Mais au début des années 80, au prétexte de s’aligner sur les diplômes de médecine européens et de faire des économies (on a reproché aux gynécologues de prescrire trop d’actes médicaux dispendieux) cette spécialité disparaît. De 130 gynécologues médicaux formés par an, on tombe donc à zéro. Pendant 17 ans. Soit un manque à gagner de 2210 médecins. Il a fallu attendre 2003, et une longue bataille menée entre autre par le Comité de défense de la gynécologie médicale (CDGM), pour que cette spécialité soit à nouveau enseignée dans les écoles de médecine.
“La disparition de cette spécialité a été un retour de bâton des droits octroyés aux femmes.”
Depuis, le nombre de diplômés remonte péniblement chaque année. De 20 nouveaux gynécologues par an dans les années 2000, on a atteint l’année dernière le nombre de 70. “Ce n’est évidemment pas suffisant pour rattraper le retard dans la formation des médecins, s’alarme Marie Stagliano, la co-présidente du CDGM. La situation est catastrophique et cette pénurie est programmée.”
“La disparition de cette spécialité dans les années 80 a été un retour de bâton des droits octroyés aux femmes, notamment avec le droit à l’avortement”, renchérit le Dr Marie-Annick Rouméas. Derrière cette décision qu’elle qualifie d’éminemment politique, cette gynécologue, auteure de À l’écoute du corps et de la parole des femmes, voit l’œuvre des pontes de l’obstétrique, “pour la plupart des hommes”, et le besoin de “reprendre le pouvoir sur le ventre des femmes”. Selon elle, les médecins obstétriciens -chirurgiens, donc- voulaient garder le contrôle sur la santé des femmes. “C’est une spécialité très fatigante, justifie-t-elle. Alors, après des années de pratique hospitalière, certains souhaitaient pouvoir ouvrir un cabinet en libéral”, avance-t-elle. Les gynécologues médicaux auraient-ils été perçus comme des concurrents par les obstétriciens?

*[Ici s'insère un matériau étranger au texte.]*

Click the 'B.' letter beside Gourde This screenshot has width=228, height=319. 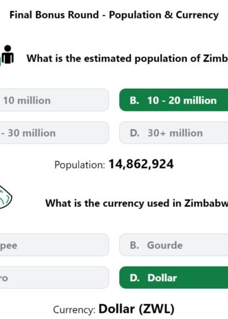[x=134, y=245]
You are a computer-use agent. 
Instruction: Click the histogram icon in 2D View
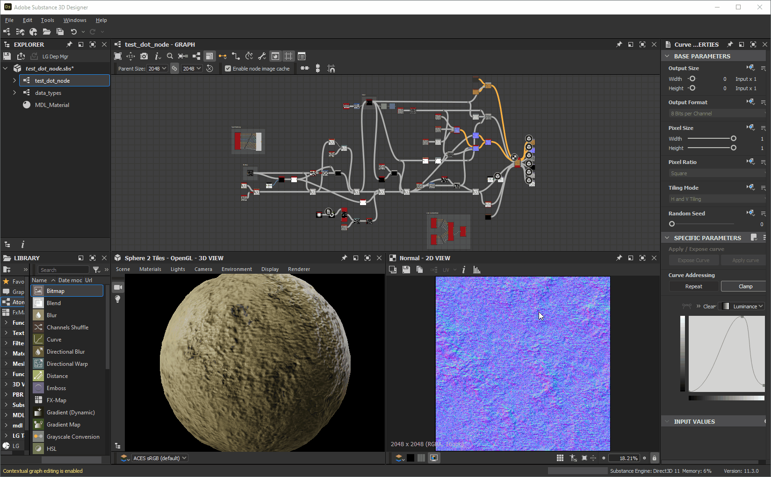[476, 270]
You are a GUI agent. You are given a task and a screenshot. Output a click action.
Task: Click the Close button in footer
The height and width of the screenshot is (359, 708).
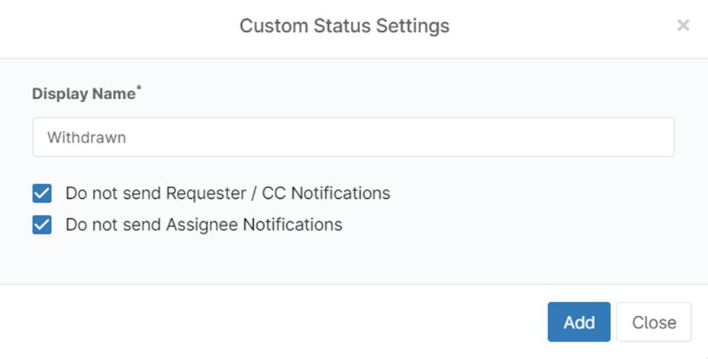(x=654, y=322)
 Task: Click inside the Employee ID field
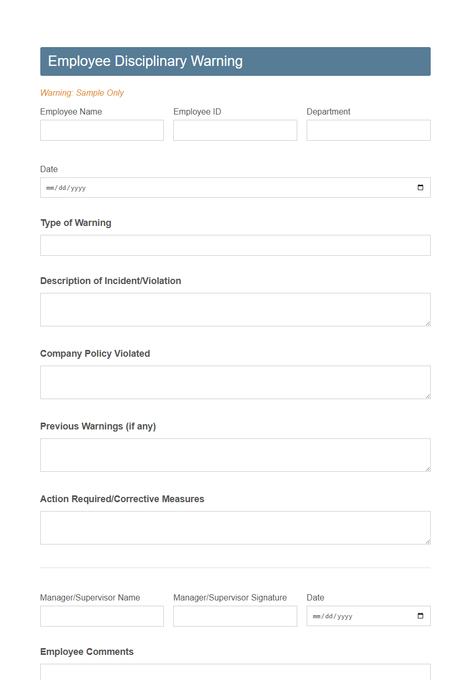coord(234,130)
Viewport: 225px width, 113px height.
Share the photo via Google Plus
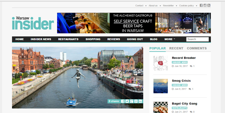pos(132,101)
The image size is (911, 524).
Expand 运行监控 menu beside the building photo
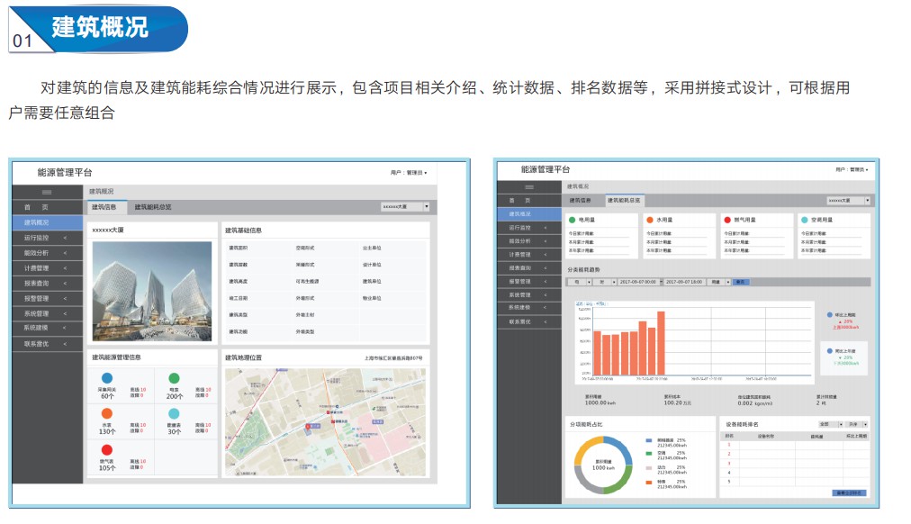click(47, 238)
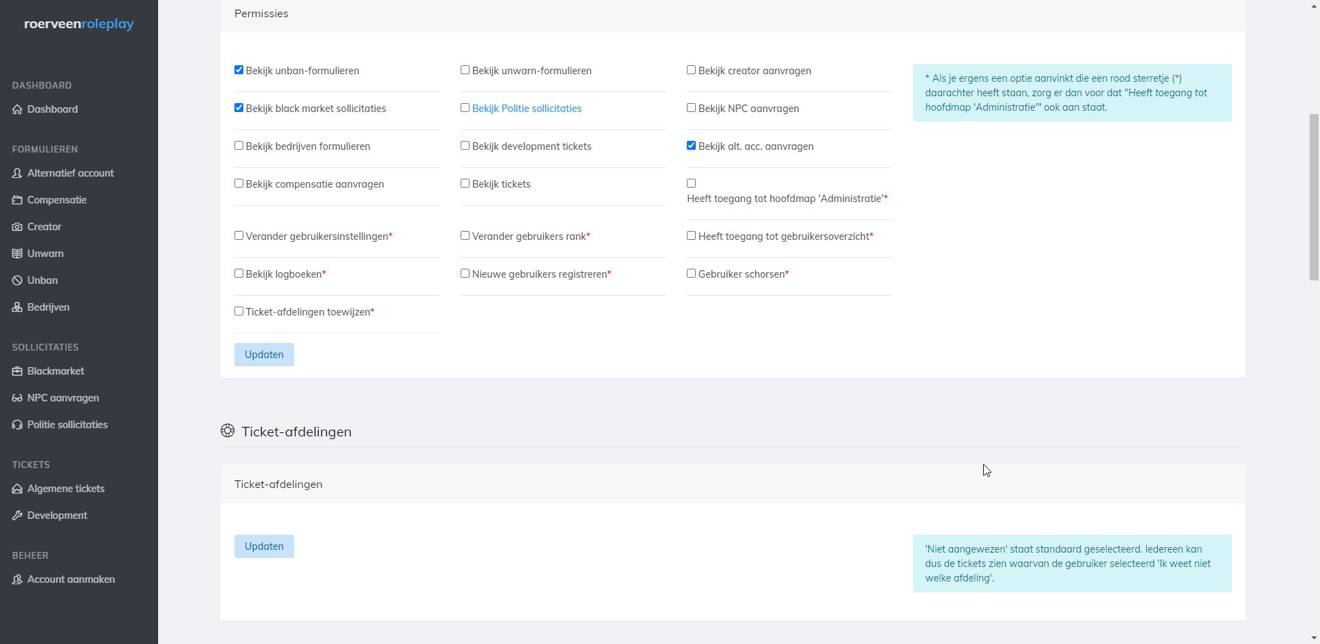1320x644 pixels.
Task: Uncheck Bekijk unban-formulieren checkbox
Action: pyautogui.click(x=239, y=70)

Quoi qu’il en soit, la rivalité entre le pan “masculin” de la profession -les obstétriciens- et le pan “féminin” -les gynécos- semble avoir pesé dans cette décision de supprimer la spécialité.
Sage-femmes et généralistes pour remplacer les gynécos
Face à cette pénurie, la ministre de la santé Roselyne Bachelot a dégainé en 2009 une mesure pansement: la possibilité pour les sage-femmes d’effectuer le suivi médical des “femmes en bonne santé”. Une aberration pour Marie Stagliano: “Les femmes ne sont en bonne santé que jusqu’au moment où elles ne le sont plus! Et seules les gynécologues médicales sont suffisamment formées et ont surtout l’expérience nécessaire pour faire un vrai dépistage. Nous avons besoin des sage-femmes, mais ce sont des métiers complémentaires, pas interchangeables!”
Ni les médecins généralistes, ni les sage-femmes, ni même les gynécologues obstétriciens n’auraient, selon le Dr Rouméas, la formation et l’expérience pour diagnostiquer certaines maladies, comme l’endométriose, où la salpingite aiguë (une inflammation des trompes qui peut rendre stérile).
“Les médecins généralistes ne peuvent pas tout savoir! C’est à ça précisément que servent les spécialités.”
“L’endométriose, il semble que les médecins la découvrent aujourd’hui. Moi, j’en ai vu et diagnostiqué tous les jours pendant 30 ans”, affirme la gynécologue, qui s’empresse d’ajouter: “Mais c’est normal, les médecins généralistes ne peuvent pas tout savoir! C’est à ça précisément que servent les spécialités”. Marie, 35 ans, est atteinte de cette pathologie qui l’a empêchée jusqu’à maintenant de tomber enceinte. C’est son médecin généraliste qui, après deux ans d’examens en tous genres pour comprendre les raisons de son infertilité, a fini par poser le diagnostic. Marie n’a jamais été suivie par un gynécologue médical: “Je n’ai jamais réussi à décrocher de rendez-vous”. CQFD.